=== Word and item position data ===
-- START --

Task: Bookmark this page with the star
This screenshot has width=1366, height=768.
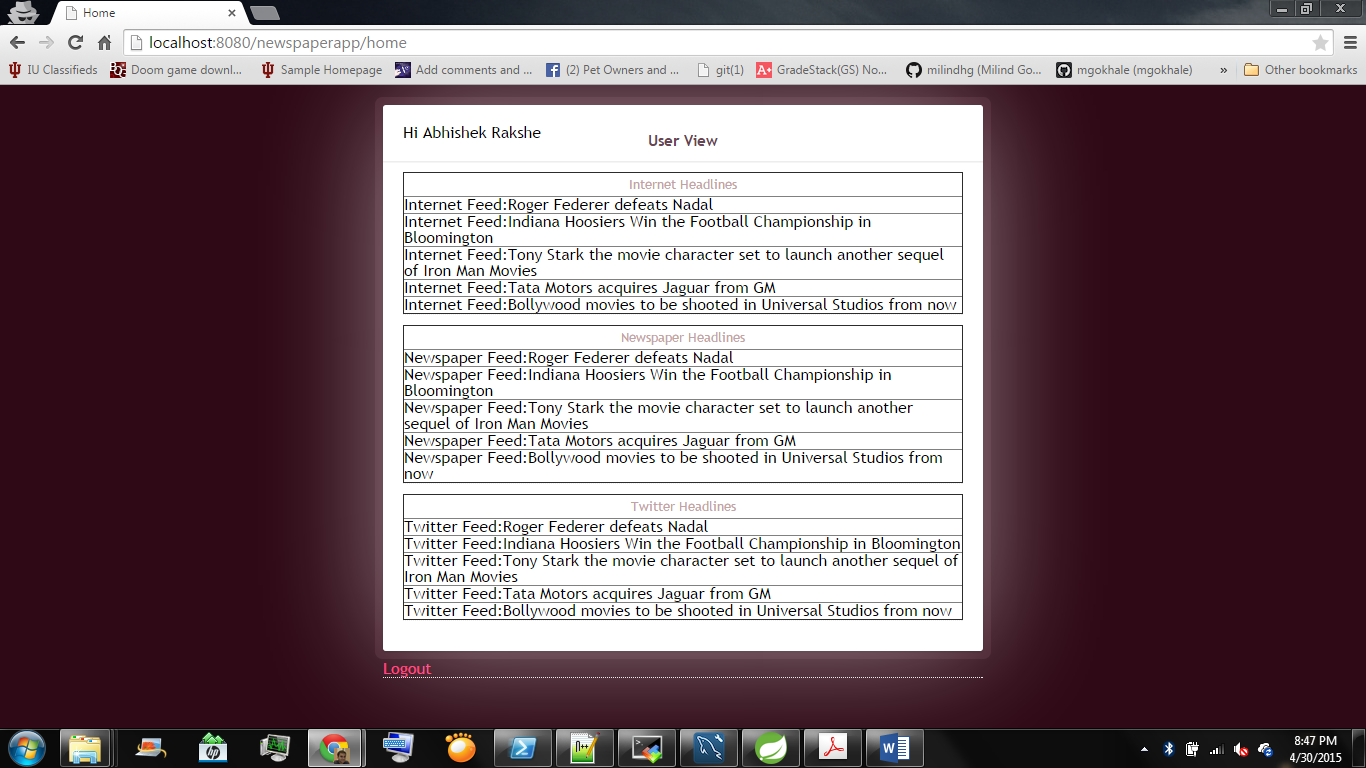Action: pos(1320,43)

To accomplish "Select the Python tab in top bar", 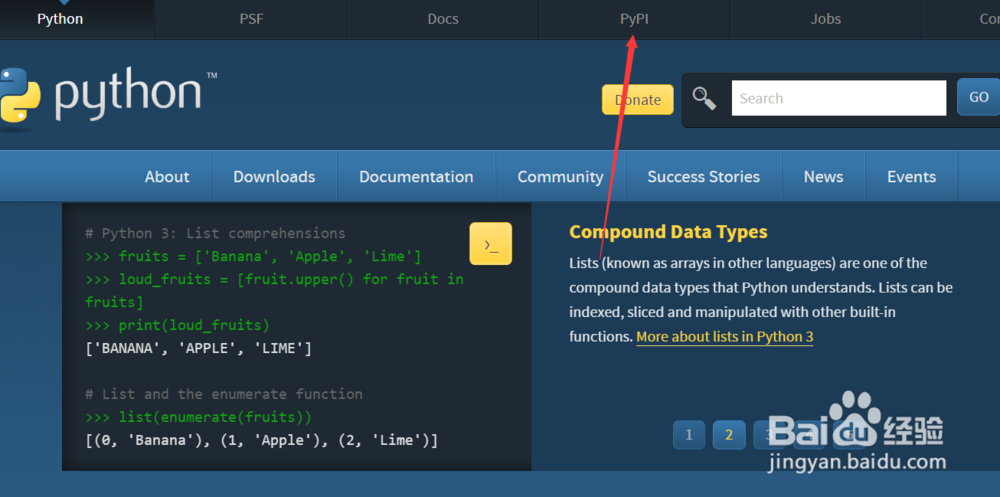I will 60,19.
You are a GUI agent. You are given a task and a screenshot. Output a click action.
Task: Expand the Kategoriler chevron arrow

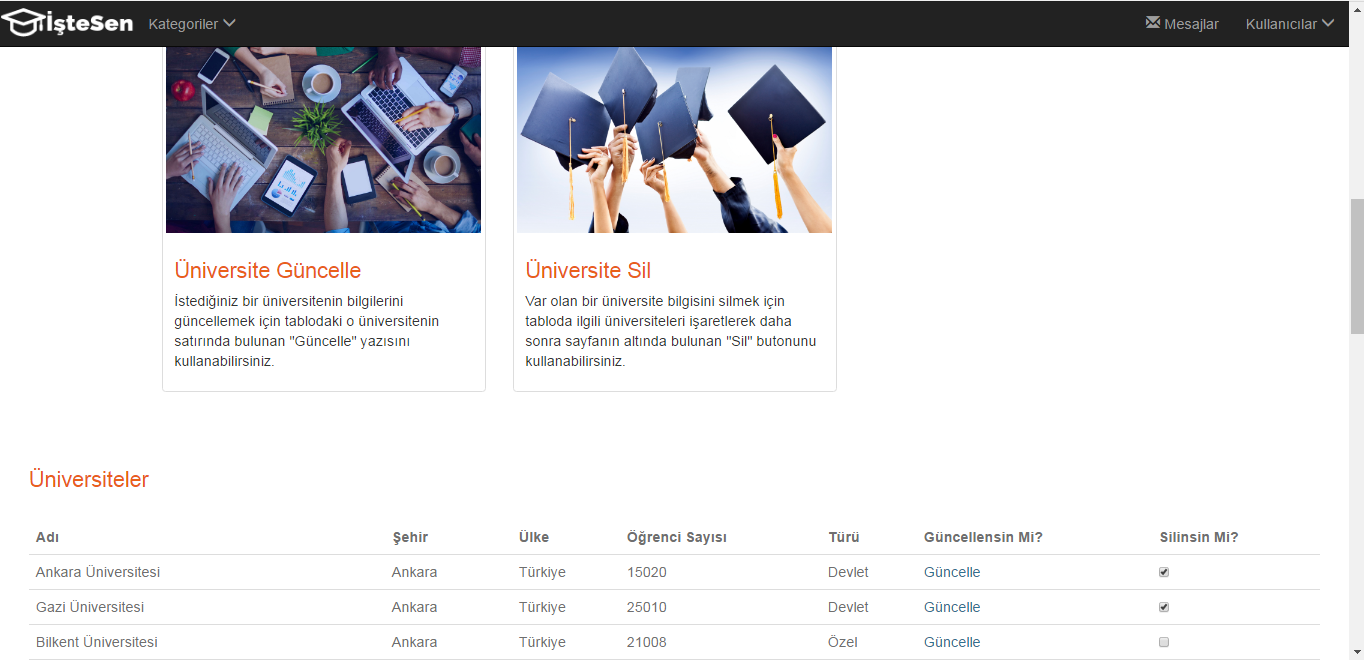click(x=229, y=23)
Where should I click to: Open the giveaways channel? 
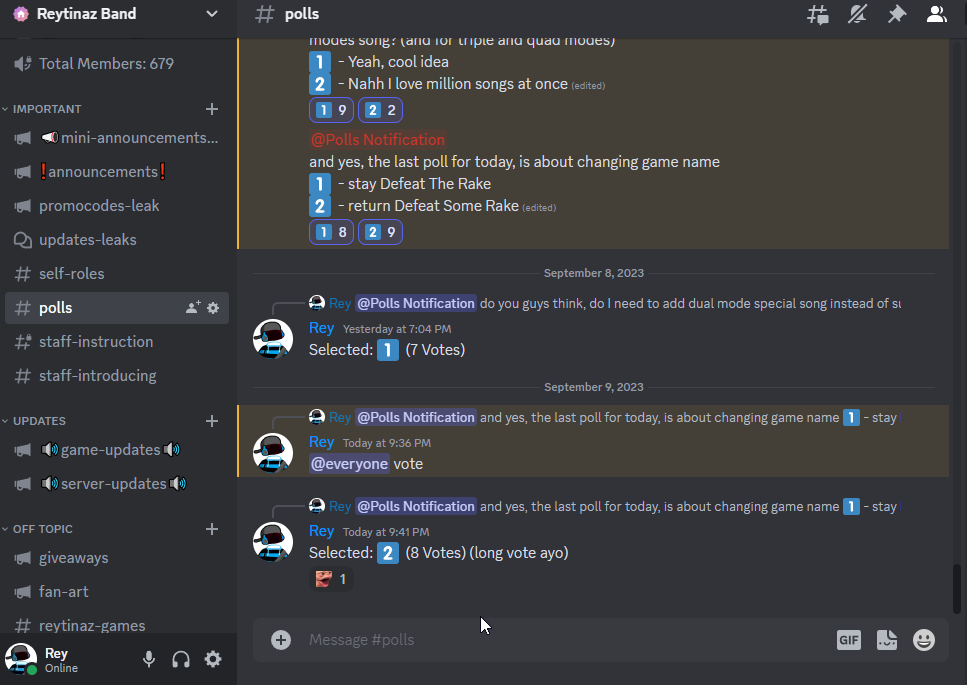click(x=73, y=558)
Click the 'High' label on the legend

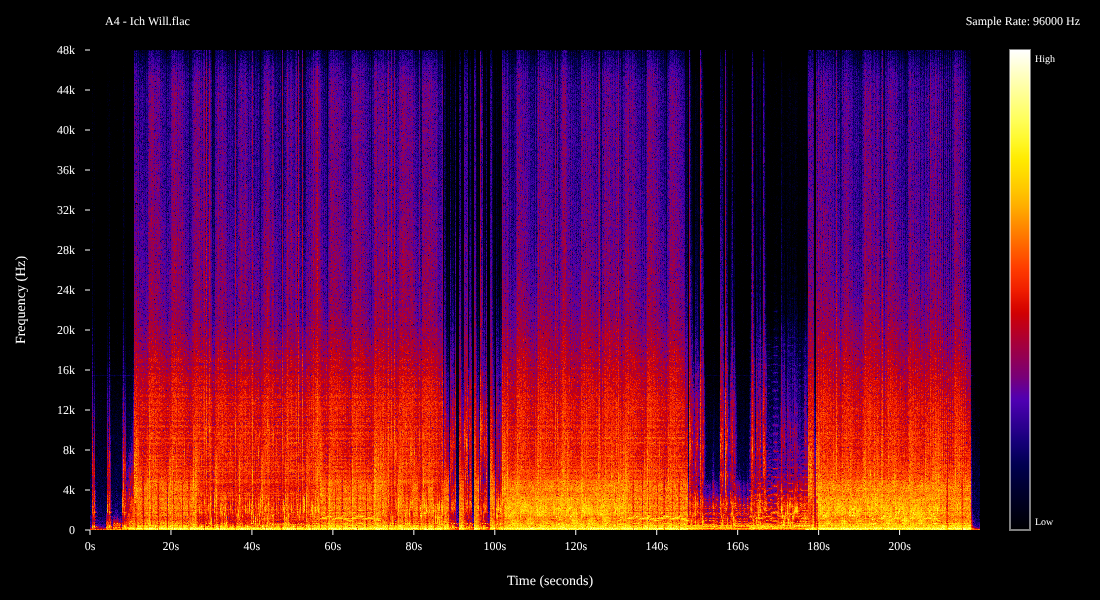[x=1044, y=59]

-- END --

Copy the listing word for word, from the line containing "You are a GUI" through the end of the listing. Leave out the pictures.

=== Answer for this exercise ===
You are a GUI agent. You are given a task and a screenshot. Output a click action.
Task: Expand the Kategoriler chevron arrow

click(x=229, y=23)
Where should I click to: Open the giveaways channel? 
click(x=73, y=558)
Click the 'High' label on the legend

[x=1044, y=59]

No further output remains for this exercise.